As someone who used to work in Camden, NJ, one of those cities that is constantly appearing on Forbes’ similar “America’s Most Dangerous Cities” list, I understand what that label can do to the residents of a community that already can’t seem to catch a break.
Which leads me to the fact that Forbes declared Miami #1 on the “America’s Most Miserable Cities” list. Never mind the fact the author of the main post is their sports business writer, but the fact that such a vibrant city, known for its arts and culture is #1 on that list is a bit surprising.
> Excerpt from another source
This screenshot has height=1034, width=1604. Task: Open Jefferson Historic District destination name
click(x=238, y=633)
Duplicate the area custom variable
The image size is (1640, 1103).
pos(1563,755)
Well, here is the criteria they used: “We looked at 10 factors for the 200 largest metro areas and divisions in the U.S. Some are serious, like violent crime, unemployment rates, foreclosures, taxes (income and property), home prices, and political corruption. Other factors we included are less weighty, like commute times, weather, and how the area’s pro sports teams did. While sports, commuting, and weather can be considered trivial by many, they can be the determining factor in the level of misery for a significant number of people.”
But there’s more—a number of the cities on this list also appear on the “most dangerous” list, too. Talk about kicking a community when it’s down.
The rest of the “miserable” list includes Detroit, Flint (MI), West Palm Beach (FL), Sacramento, Chicago, Fort Lauderdale, Rockford (IL), Warren (MI), Stockton (CA), Cleveland, Lansing (MI), Akron, Merced (CA), Memphis, Bakersfield (CA), Vallejo (CA), Modesto (CA), and Gary (IN).
But, kudos to the arts community in Toledo for utilizing a previously-scheduled city council hearing to address their city’s appearance on the list:
“Leaders of Toledo’s biggest cultural institutions Wednesday had a resounding message for Forbes magazine: Toledo is not a miserable city.
Top executives for the Toledo Museum of Art, Toledo Zoo, Toledo Symphony Orchestra, and Arts Commission gathered at a council hearing to highlight their organizations’ achievements, plans, and beneficial impact on the community. Together, they outlined dozens of projects, partnerships, educational initiatives and cultural events, presenting a picture of Toledo that contradicts a recently released ranking of the city by Forbes as the nation’s eighth most miserable place to live.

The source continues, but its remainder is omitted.